Short Stories: Rex’s Waterloo! – By Geoff Burrowes

– By Geoff Burrowes

Her name had to be Chunkie. She was too scrawny to be anything else! She was grey with stripes of black running through her sparse fur. The other kittens in the litter were furry and their fur was glossy black or shiny white. They loved to be picked up and stroked and purred contentedly when they sat in someone’s arms.  Chunkie was not so obliging and was likely to claw and spit at whoever was trying to pick her up!

Eventually she was the only one of the litter that was not taken in by another family and so she became ours. Chunkie never put on weight and grew to be a lean unlovely animal with the same sour personality. Some tomcat must have found her attractive however as after she was grown she produced her own litter of kittens.   

Chuckie – defending her litter

We lived on a corner lot, in a two story white wooden house with a red corrugated iron roof. On the ground floor were the kitchen and the dining room.  On the second floor were the pantry, the living room and the bedrooms and bathroom. These stuck out way further than the ground floor and were supported by tall wooden pillars on concrete supports and this provided a nice bottom house for the dogs and cats and  for us to play under. My mother’s pride and joy was her garden with a rose bed and  canna lilies and daisies which she tended lovingly and with great care. Unfortunately a good cover drive from the bottom house put Mum’s flowers in deadly peril.

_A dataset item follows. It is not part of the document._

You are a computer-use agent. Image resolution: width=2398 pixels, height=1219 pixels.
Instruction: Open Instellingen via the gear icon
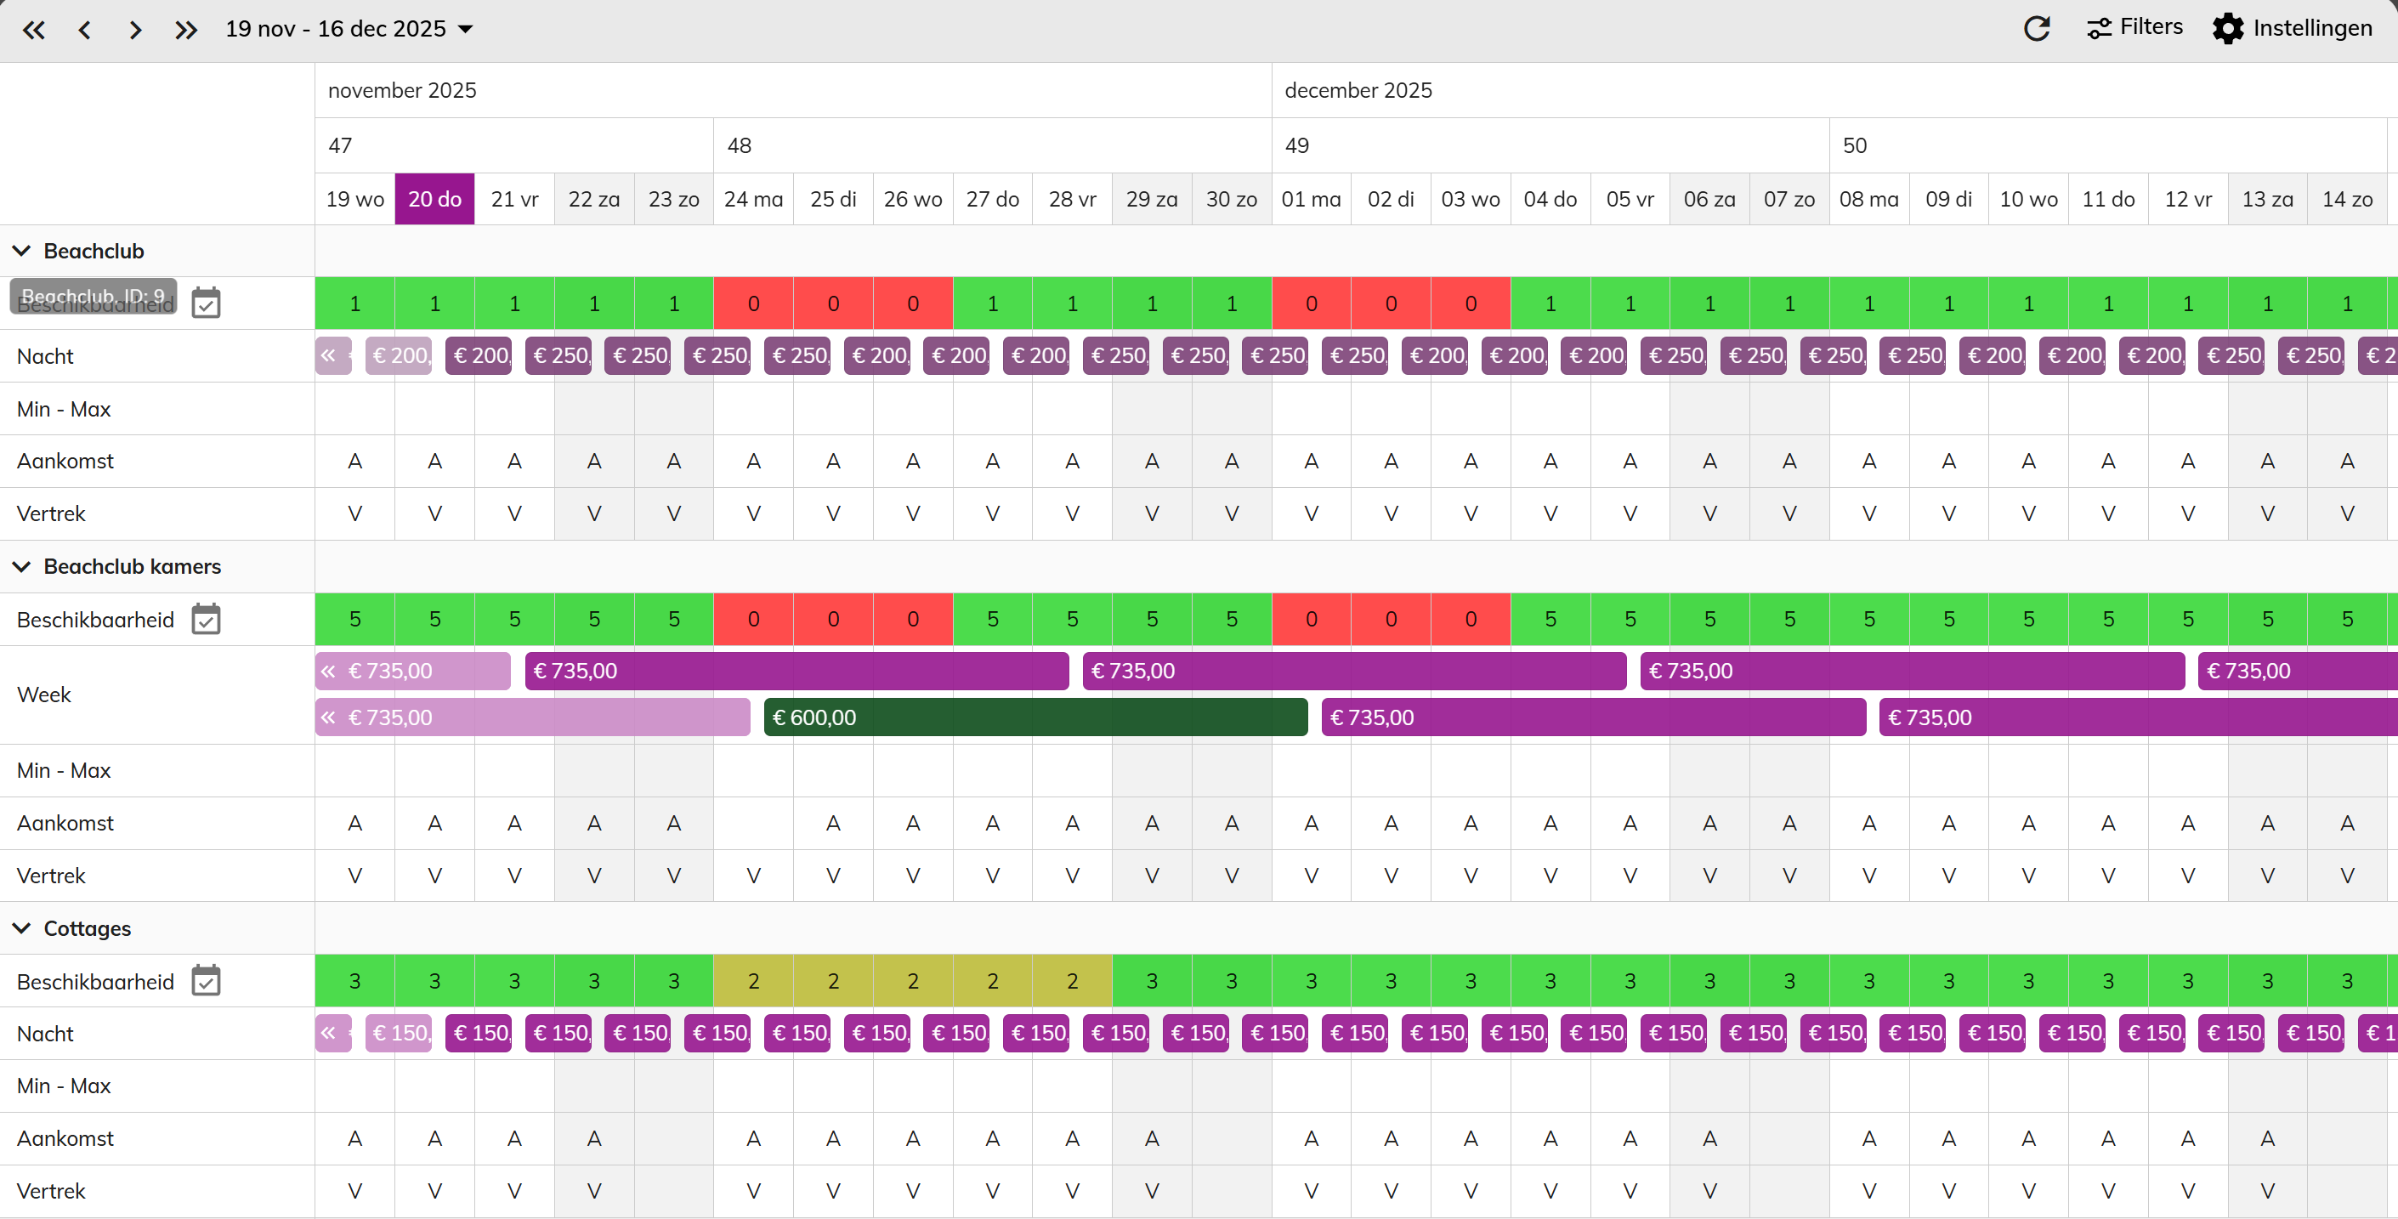[2228, 29]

On the other side of the house we had a round vat with the wooden staves held together by three green metal bands. A tap at the bottom allowed us to run the sweet rain water directly from the vat.  We were supposed to boil the water before we drank it but when we were thirsty from playing that didn’t always happen. Amazingly it never seemed to affect us!

REX- relaxing at home

    We were on a corner and on the next cross road, Orange Walk, Uncle Johnny had a dog called Rex. I think Rex, like most of the dogs in Georgetown, was a cross breed or mongrel. He was a big dog, black and white and was not afraid of anything on two or four legs. Whenever he came across another dog who felt the same way they would have a snarling brutal fight – Rex was a warrior and won most of his fights. But he had the scars to show, for example his left ear stuck up straight while his right permanently flopped over his jowls. It didn’t bother Rex – he trotted down the road with his head held high, as if saying “Who t’ink dey bad to meet them I more than glad!” He came trotting confidently up Brickdam one day and the neighborhood dogs who saw him coming put their tails between their legs and slunk into their yards.

Our back gate was open and Rex trotted down the steep slope of the grass verge and across the wooden bridge over the gutter and into our yard. He noticed the old “Daisy Milk” carton under the kitchen steps and inquisitively stuck his nose in. If Ken Corsbie was telling this story he would ask ” Now who tell him to do dat?”

What Rex didn’t know was that Chunkie’s kittens were in the cardboard box. There was a high yowl of rage and a streak of grey that landed on Rex’s back. Chunkie sunk her claws into the soft skin just behind his head still yowling and Rex added his agonized howls to hers and took off down Brummel place and around the corner into Croal Street! The howls faded away.

Chunkie, some time later, trotted into our yard as if nothing had happened and climbed into her box and started licking the kitten’s fur clean.

None of the litter had Chunkie’s mean streak and they were all happily adopted.

I don’t know if Uncle Johnny locked Rex up, but he never came strutting into our neighborhood again!